Mileage warranties are model-specific. Based on the Advantage Control’s dismal real-world performance versus its 75,000-mile warranty, treat these claims with extreme skepticism. Don’t make them the primary basis for your purchasing decision.
Regarding safety, the National Highway Traffic Safety Administration doesn’t issue five-star ratings for tires like it does for vehicles. Recent searches didn’t find major widespread safety recalls specific to BFGoodrich in 2023-2024.
However, the brand isn’t infallible. BFGoodrich issued major recalls in the past, including 841,000 tires in 2012 for tread belt separation and 129,000 commercial tires in 2015 for sidewall ruptures.
The absence of official recalls for the KO2’s balancing issues or the Advantage Control’s tread life failures doesn’t mean these aren’t real, widespread problems. It means they’re classified as quality control and in-service performance failures, not manufacturing-related safety defects that would trigger an official NHTSA recall.
The Bottom Line: Which BFGoodrich Tires Are Actually Good?
Here’s your buying guide based on what you drive and what you need.
For Truck and SUV Owners (Off-Road Focused)

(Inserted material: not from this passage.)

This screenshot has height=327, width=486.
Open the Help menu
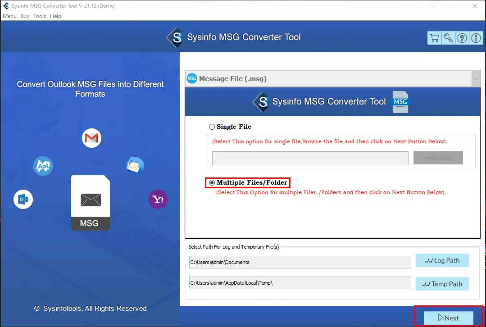pyautogui.click(x=55, y=16)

Avoid: The All-Terrain T/A KO2. It’s a bad tire by 2025 standards for anyone who spends most time on pavement. The “terrifying” wet traction is a genuine safety risk, the balancing problems create a high defect rate, and premature sidewall aging undermines its core marketing promise.
Buy: The All-Terrain T/A KO3. This tire fixes every major KO2 flaw. It’s specifically engineered for better wet and snow traction and manufactured with new equipment to eliminate quality control defects.

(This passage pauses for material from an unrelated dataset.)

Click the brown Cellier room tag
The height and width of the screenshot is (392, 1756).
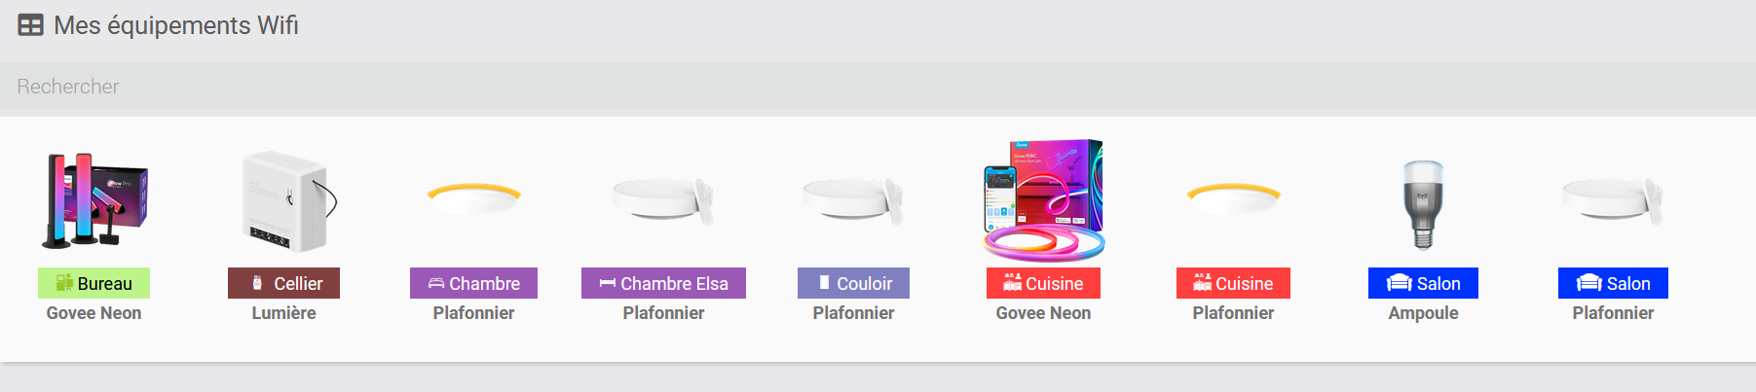coord(284,283)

Also Consider: The Falken Wildpeak AT4W. It may be better if you prioritize on-road comfort, low noise, and superior braking on wet roads and ice.
For Daily Drivers (Cars, CUVs, Sedans)
Avoid: The BFGoodrich Advantage Control. It’s a bad tire and terrible value. The 75,000-mile warranty isn’t credible given the volume of reports documenting complete wear-out at 30,000-40,000 miles. The ride is noisy and unrefined.
Buy Instead: A Michelin Defender or equivalent premium touring tire. The BFGoodrich is cheaper upfront, but that’s false economy. The Michelin will deliver actual long-term longevity, comfort, and refinement.
For Performance Enthusiasts
Avoid: The g-Force COMP-2 A/S PLUS. It’s an aging, noisy product with durability concerns that’s completely outclassed by modern all-season competitors like the Michelin Pilot Sport A/S 4 and Continental ExtremeContact DWS06 Plus.
Buy: The g-Force Phenom T/A (if you want summer tires). It’s excellent, offering outstanding value and performance. Its superior and predictable wet-weather handling makes it safer and more confidence-inspiring than primary competitors.
What This All Means for Your Wallet
Are BFGoodrich tires good? Only specific ones, and only if you buy the right product for your needs.
The brand’s legacy and racing credentials are real, but they don’t guarantee quality across the entire product line. BFGoodrich operates in a weird middle ground—cheaper than Michelin, but not cheap enough to justify the quality compromises and durability concerns that plague several key products.
Your money is better spent in one of two directions: either buy the genuinely excellent BFGoodrich products (KO3, Phenom T/A) or spend a bit more for the Michelin equivalent that delivers the premium experience BFGoodrich’s marketing promises but doesn’t always deliver.
Don’t get seduced by aggressive tread patterns, 150-year heritage marketing, or too-good-to-be-true warranty numbers. Look at the specific tire model, read real owner reviews, check professional testing, and make your decision based on documented performance—not brand reputation.
Your safety and your budget depend on it.